The purchaser will be able, for a fee, to use HESI's test well at 
Fort Worth, Texas, for two years.
---------------------------------------------------------------------------

    (7) worldwide, royalty-free, irrevocable, non-exclusive licenses to 
use HESI-owned intellectual property, and sublicenses covering the use 
of third-party technology and related software embodied in the 
transferred LWD and MWD tools and software, to the extent permitted by 
HESI's licenses from such third parties;
    (8) research and development equipment and development and 
laboratory records related to the LWD tools and MWD tools to be sold, 
including the results of unsuccessful designs;
    (9) all assignable contracts to provide LWD services worldwide, as 
well as lists of customers, customer credit records, and supplier/
vendor lists and supplier/vendor contracts; and
    (10) the opportunity to hire Halliburton employees to operate the 
LWD Business, including employees in manufacturing, research and 
development, and technical support and training services.
    After the sale of the LWD Business, defendants will not be able to 
offer LWD services using any of the tools of the type sold with the LWD 
Business, except for (i) LWD services necessary to complete existing 
contracts for which Halliburton will rent the tools from the purchaser; 
(ii) LWD services using LWD tools acquired from Dresser; and (iii) 
sonic LWD services using sonic LWD tools of the type sold to purchaser.
    Although the Complaint alleges the United States as the relevant 
geographic market, the proposed Final Judgment requires divestiture of 
the assets that Halliburton has used to provide LWD Services worldwide. 
Divestiture of the worldwide LWD business is necessary to preserve 
competition in the United States LWD services market because 
Halliburton, Dresser, and the other two major providers of LWD Services 
have worldwide operations that provide them a revenue base to support 
LWD research and development efforts. Thus, the divestiture is designed 
to ensure that the new buyer is viable and to put the purchaser in 
Halliburton's place as an international LWD company, enabling the 
purchaser to continue the innovation of LWD tools, which will benefit 
U.S. customers.

IV. Remedies Available to Potential Private Litigants

    Section 4 of the Clayton Act, 15 U.S.C. Sec. 15, provides that any 
person who has been injured as a result of conduct prohibited by the 
antitrust laws may bring suit in federal court to recover three times 
the damages the person has suffered, as well as costs and reasonable 
attorneys' fees. Entry of the proposed Final Judgment will neither 
impair nor assist the bringing of any private antitrust damage action. 
Under the provisions of Section 5(a) of the Clayton Act, 15 U.S.C. 
Sec. 16(a), the proposed Final Judgment has no prima facie effect in 
any subsequent private lawsuit that may be brought against defendants.

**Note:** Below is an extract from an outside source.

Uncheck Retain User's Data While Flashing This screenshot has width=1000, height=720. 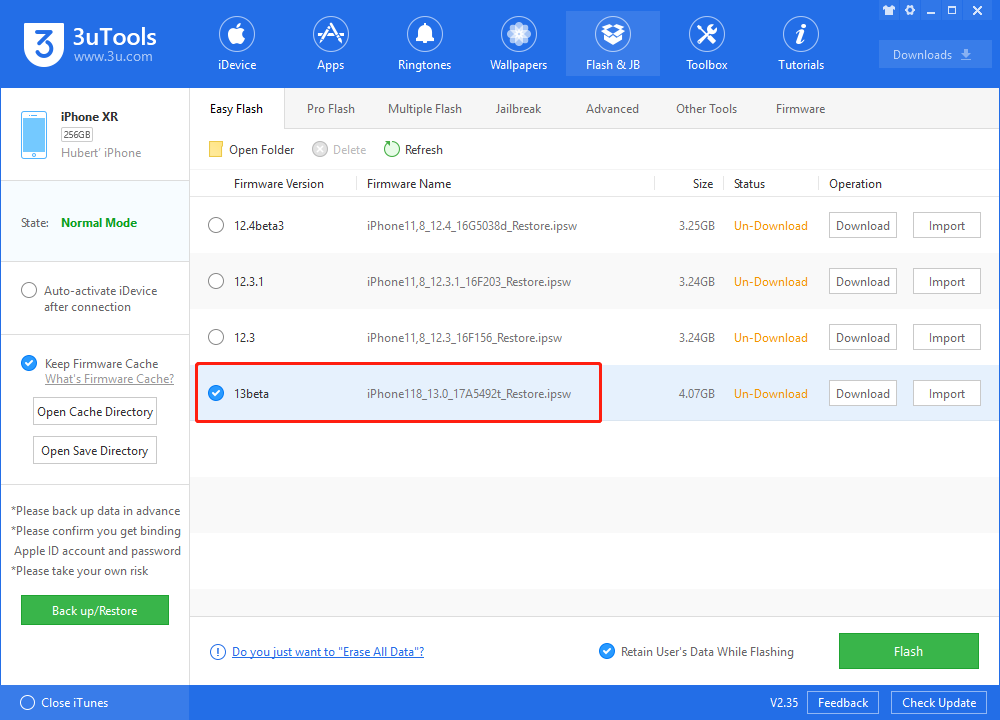click(606, 652)
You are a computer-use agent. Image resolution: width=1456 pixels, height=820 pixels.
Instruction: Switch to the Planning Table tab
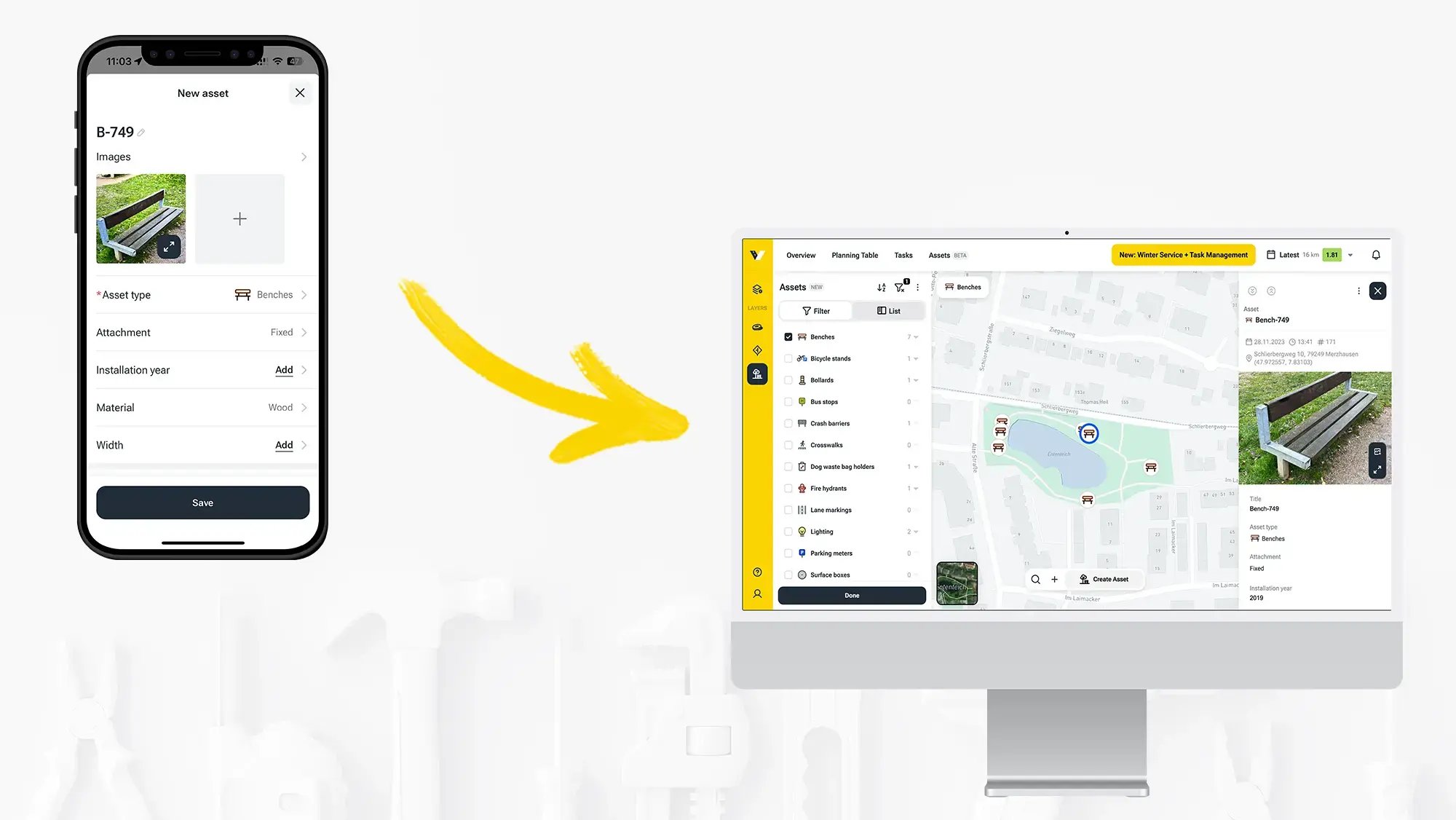coord(855,255)
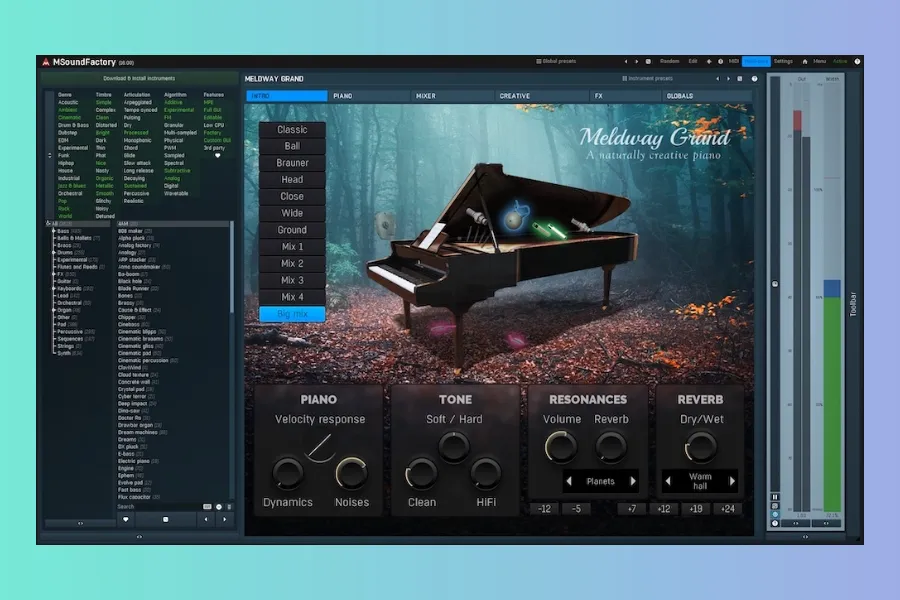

V. Procedures Available for Modification of the Proposed Final 
Judgment

    The United States and defendants have stipulated that the proposed 
Final Judgment may be entered by the Court after compliance with the 
provisions of the APPA, provided that the United States has not 
withdrawn its consent. The APPA conditions entry upon the Court's 
determination that the proposed Final Judgment is in the public 
interest.
    The APPA provides a period of at least sixty days preceding the 
effective date of the proposed Final Judgment within which any person 
may submit to the United States written comments regarding the proposed 
Final Judgment. Any person who wishes to comment should do so within 
sixty days of the date of publication of this Competitive Impact 
Statement in the Federal Register. The United States will evaluate and 
respond to the comments. All comments will be given due consideration 
by the Department of Justice, which remains free to withdraw its 
consent to the proposed Judgment at any time prior to entry. The 
comments and the response of the United States will be filed with the 
Court and published in the Federal Register. Written comments should be 
submitted to: Roger W. Fones, Chief, Transportation, Energy & 
Agriculture Section, Antitrust Division, United States Department of 
Justice, 325 Seventh Street, NW., Suite 500, Washington, DC 20530.
    The proposed Final Judgment provides that the Court retains 
jurisdiction over this action, and the parties may apply to the Court 
for any order necessary or appropriate for the modification, 
interpretation, or enforcement of the Final Judgment.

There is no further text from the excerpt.